I have looked into the eyes of a student who has just been expelled for an honor offense. I have lost a lot of sleep creating the best possible defenses for students at honor trials. These and other experiences have led me to believe there is a better way than expelling students haphazardly for breaking the trust of our student body by lying, cheating or stealing. In order to fix the system, I encourage students to vote for Option 2 in the upcoming Honor referendum.
What is Option 1?
A vote for Option 1 is a vote for the status quo, one that harshly punishes a few students in order for a small number of students to maintain a false ideal. Honor is our ideal, not the single sanction.
What is Option 2?
Option 2 would add the following underlined words to the portion of the Honor Committee’s constitution relevant to sanctioning (emphasis added).
“The Honor Committee shall have the power to exclude permanently from student status or impose lesser sanctions to University students found to have committed Honor violations.”
Option 2 would allow — but not require — the Honor Committee to implement a multiple sanction system. If passed, the Honor Committee will survey the student body on their opinions of the system and shift toward a multiple sanction system.
Why should you vote Option 2?
Real students are affected by the single sanction policy. Instead of merely seeking to deter students from committing an honor offense, the single sanction punishes students to the fullest extent possible. It allows for no gray areas and fewer second chances. If they are international students, they might lose their visas. If they are fourth-years, they might lose their jobs. Regardless of their specific statuses, they will lose their opportunity to go to school here. We should have more opportunities to learn from mistakes and remain a part of the community, not less.
You should vote for Option 2 because the Informed Retraction, or IR, is flawed. The IR allows students, upon being notified of having been reported of an honor offense, to voluntarily accept a year-long suspension rather than go to trial and face the possibility of the single sanction. However, this policy leaves problems unsolved both before and after the choice of whether to take it. Before taking the IR, we are left with the problem of having students who genuinely believe they are innocent but consider taking the IR (and its associated suspension) for fear of expulsion. Additionally, for those students who genuinely believe they are innocent or accidentally violated a rule, there are no alternatives to separation from the University. We should seek to integrate students into our community of trust, not to separate them from it.
You should vote for Option 2 because you believe in free and open debate.
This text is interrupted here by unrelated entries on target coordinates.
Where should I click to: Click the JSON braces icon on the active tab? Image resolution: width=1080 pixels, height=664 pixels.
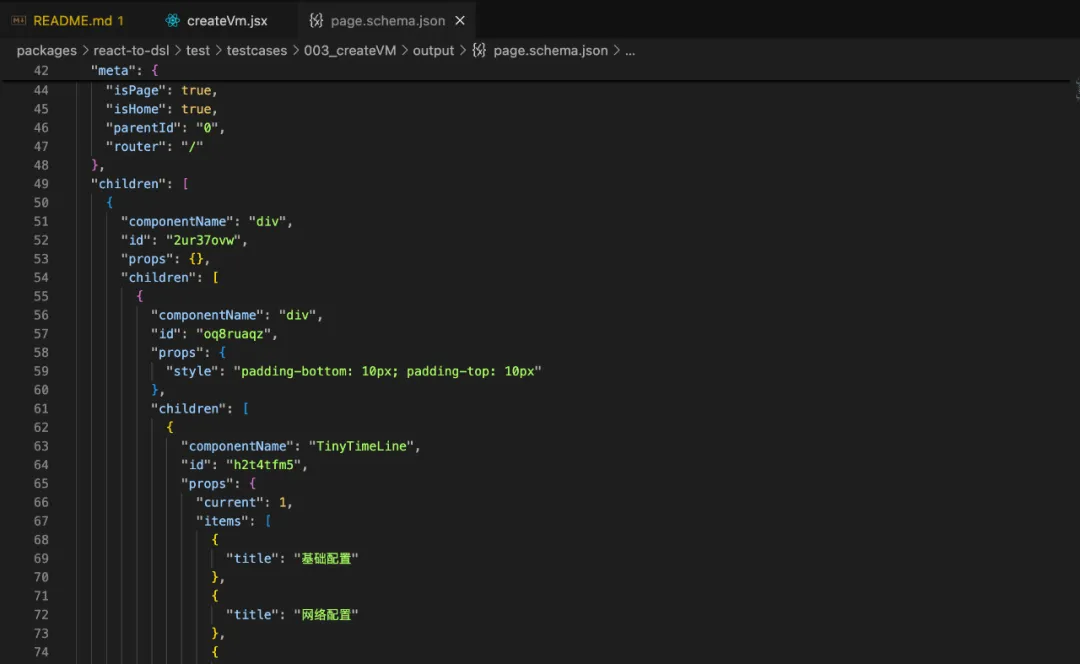point(316,21)
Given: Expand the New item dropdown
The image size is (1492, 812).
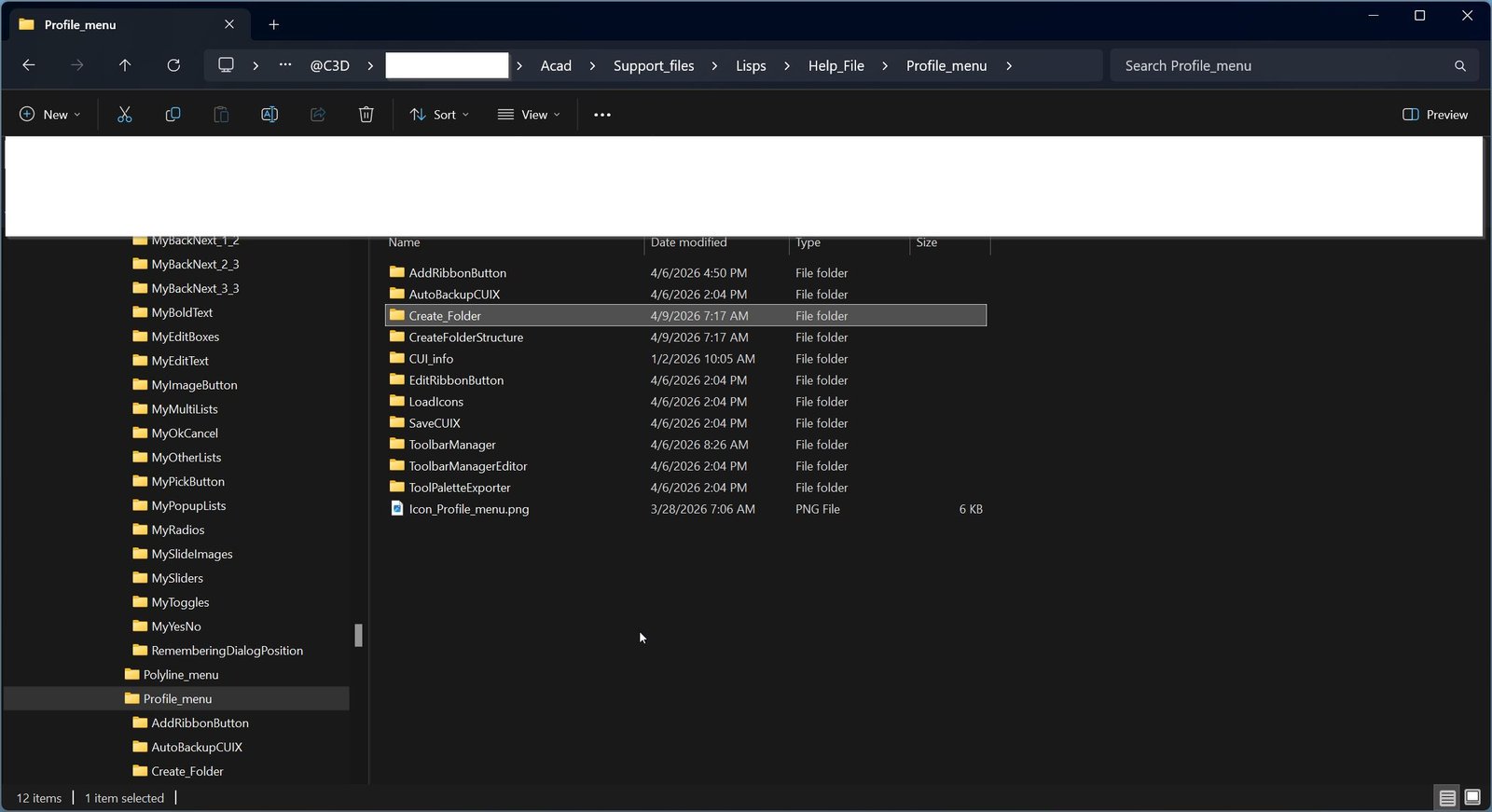Looking at the screenshot, I should [49, 115].
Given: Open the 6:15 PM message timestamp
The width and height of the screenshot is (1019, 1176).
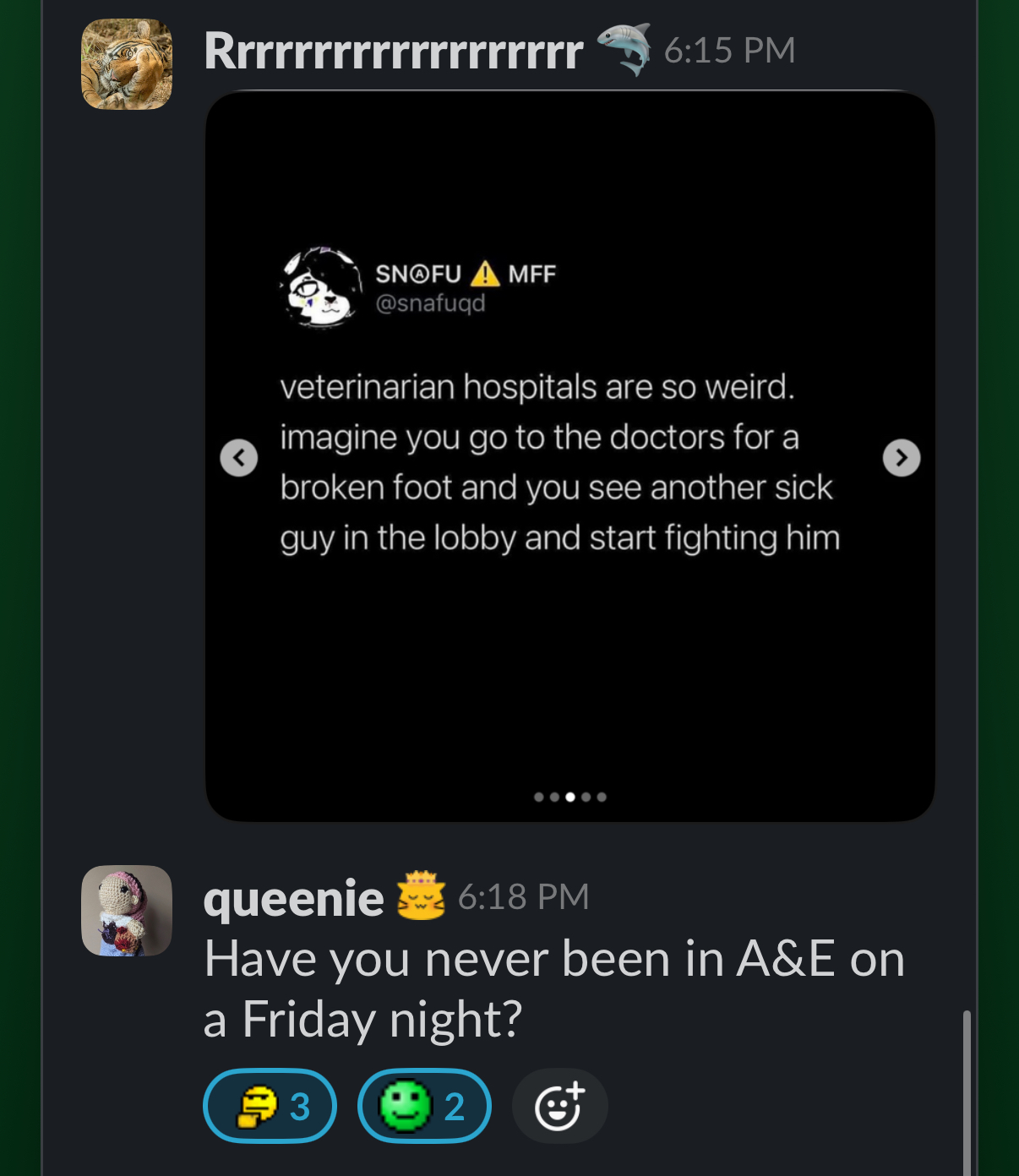Looking at the screenshot, I should click(729, 51).
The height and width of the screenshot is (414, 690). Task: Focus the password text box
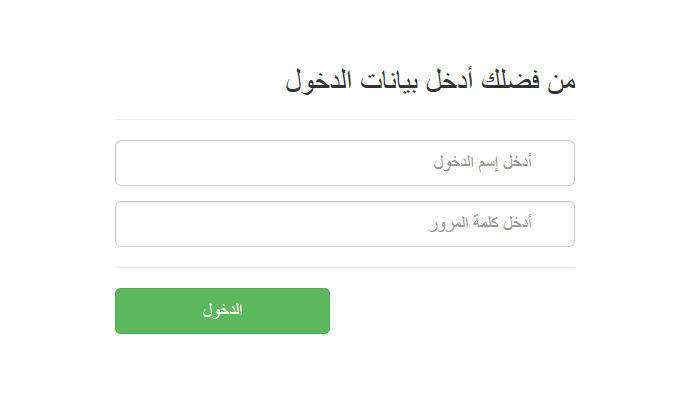click(345, 224)
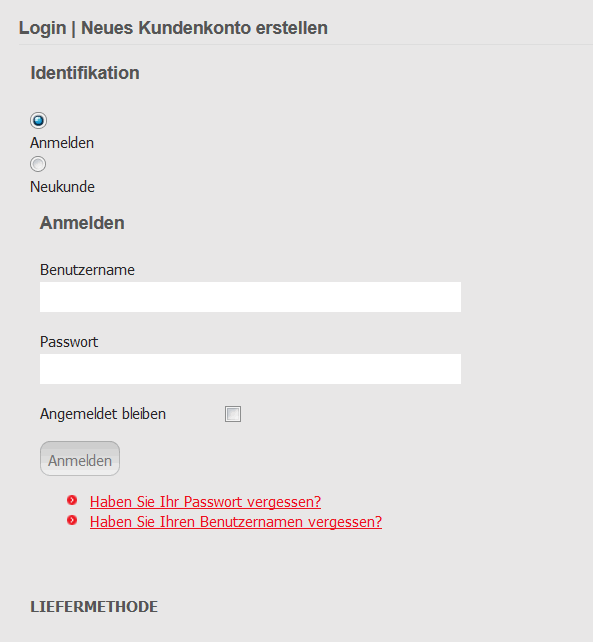Viewport: 593px width, 642px height.
Task: Focus the Benutzername input field
Action: tap(250, 297)
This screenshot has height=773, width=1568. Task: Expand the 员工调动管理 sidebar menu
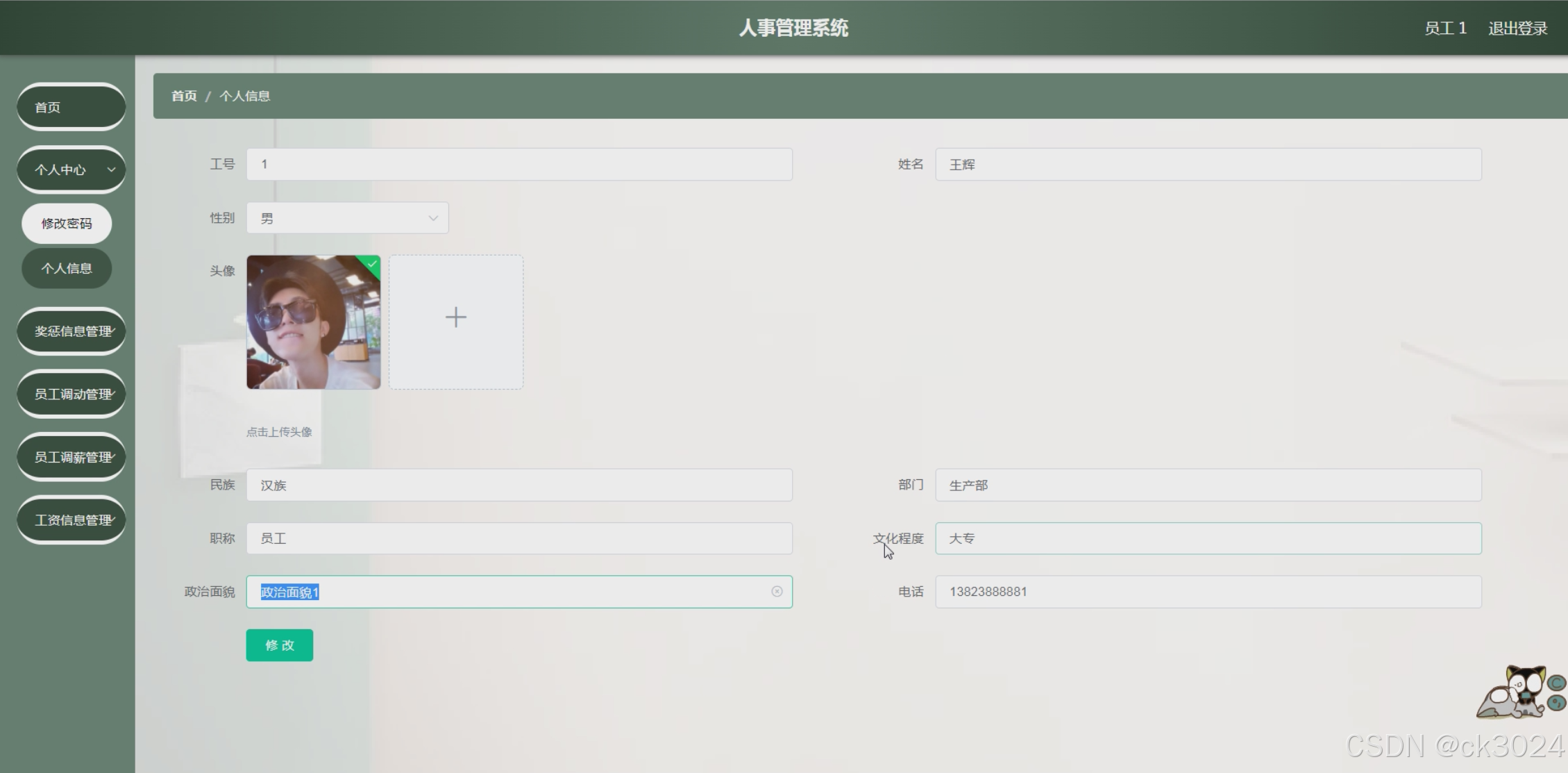[71, 394]
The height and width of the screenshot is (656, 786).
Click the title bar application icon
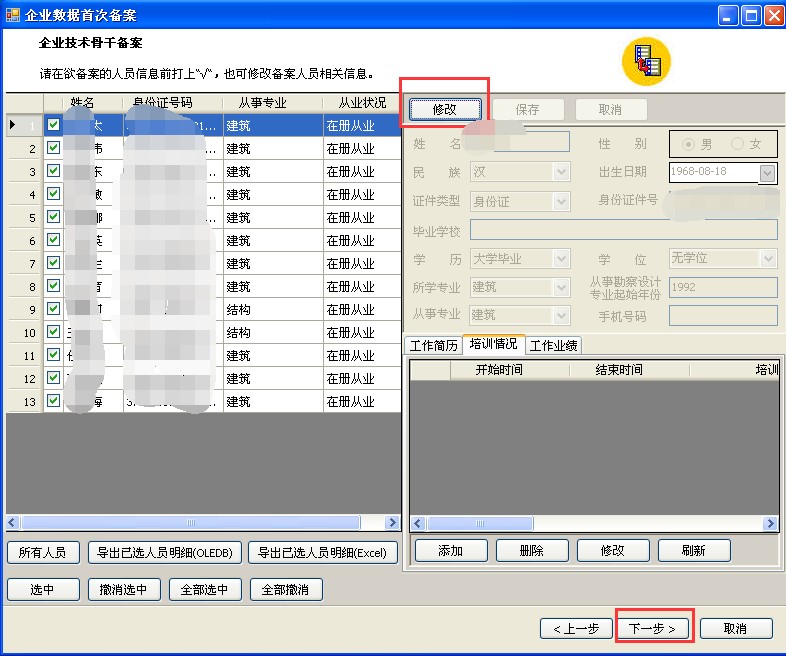coord(12,14)
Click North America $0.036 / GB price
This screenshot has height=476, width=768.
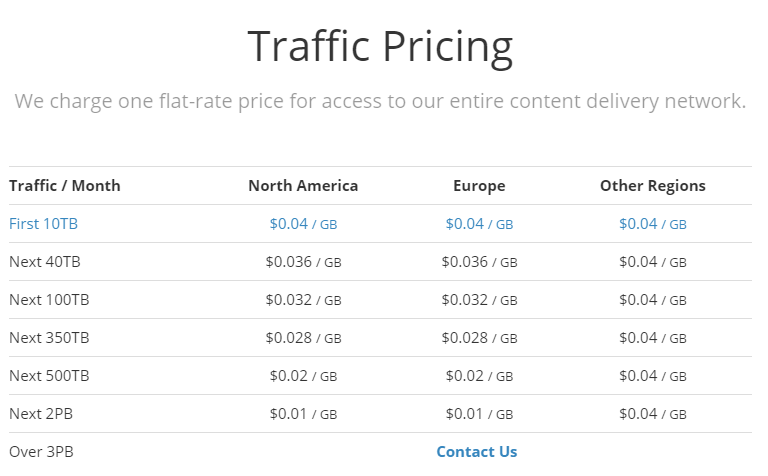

Option 2 does not take away the Honor Committee’s power to expel students or to keep expulsion as the only possible punishment for students at trial. What Option 2 does allow is for our elected representatives to innovate on our behalf to create a system we can believe in, one that treats all students fairly. Even if you are a believer in the single sanction, you should vote for Option 2 and defend your view among a range of other possible options instead of formally restricting the option set by means of the Honor Committee Constitution.
I urge you to vote tomorrow at uvavote.com. I will be voting for Option 2 for these reasons, for those described in these two previous articles (by the editorial board, by Eric MacBlane), and for reasons mentioned at voteoptiontwo.com. Your vote is critically important to the future of our honor system, and I encourage you to learn more and participate.
Michael White is a fourth-year Commerce student and an Honor senior support officer.